CPB is established by cannulating the venae cavae (via the right atrium) and the ascending thoracic aorta. Blood is diverted from the right side of the heart into the machine, where it is filtered to prevent clotting, oxygenated, diluted and warmed before it is returned to the patient via the ascending thoracic aorta. The patient will be heparinised while on CPB, the effects of which will be reversed when surgery is complete (Haworth and Wahrman, 2000; Young and Dai, 2000).
CPB allows surgery to be performed but it can cause major physiological disruption not only in the cardiovascular system but also in the renal, central nervous, respiratory and gastrointestinal systems (Dunning, 1999). Postoperative nursing care will need to be alert to such disruption.

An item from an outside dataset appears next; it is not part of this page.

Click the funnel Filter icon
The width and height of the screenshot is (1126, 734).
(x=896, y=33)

Immediate postoperative care
When surgery is complete, the patient will be transferred, sedated and ventilated, to the intensive care or recovery unit. Most patients will be kept sedated generally between 6 and 12 hours after their operation while their condition is stabilised. Some centres will ‘fast track’ certain patients who are likely to have an uncomplicated recovery. They will be extubated earlier, have invasive monitoring discontinued sooner and are likely to make a more rapid recovery (Chong, 1992; Howard, 1995). Principles of care in the immediate postoperative period will focus on identifying and correcting common abnormalities. Ensuring effective pain management and providing psychological support for the patient and family are also vital components in cardiac surgical nursing.
Postoperative care in the ward
The patient usually returns to the ward, via a high-dependency unit, the day after surgery. A detailed account of postoperative nursing management is described by Emery and Pearson (1998). Nursing care focuses on haemodynamic monitoring, respiratory support, fluid management, effective pain control, chest clearance, early mobilisation, wound care, psychological support and education in preparation for discharge and convalescence.

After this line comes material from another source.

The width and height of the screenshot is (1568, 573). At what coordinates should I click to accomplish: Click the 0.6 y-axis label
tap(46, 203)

Most patients can expect to be sitting out of bed in a chair the day after their operation. Invasive monitoring and urinary catheter will be removed on day 2 and they will usually be walking by this stage. Patients can shower or bathe by day 3 and most will be eating and drinking normally in the first few days. Recovery is often rapid and the nurse plays an important role in helping the patient to regain physical independence and confidence. Care will be individualised and some patients, particularly those who are older or have pre-existing conditions such as diabetes, may need additional support in preparation for discharge.
Discharge and convalescence
Most patients will be ready for discharge one week after surgery. Education is vital for patient and family to help them cope at home during the recovery period. Written and visual materials should reinforce verbal instruction. They will need to understand what activities they can perform, what should be avoided, what medication they are taking, how to care for their wounds and how to distinguish between normal recovery experiences and those where medical advice should be sought. Patients should understand that they might take about two to three months to recover. They should also be encouraged to attend cardiac rehabilitation programmes (DoH, 2000).
Surgery for CHD is now a common procedure. However, too many people are waiting for this operation, which not only increases life expectancy but may dramatically improve quality of life for those affected by this condition. Surgery should always be seen within the context of risk-factor management. Cardiac surgical nursing combines technical skill with a high degree of psychological and educational support.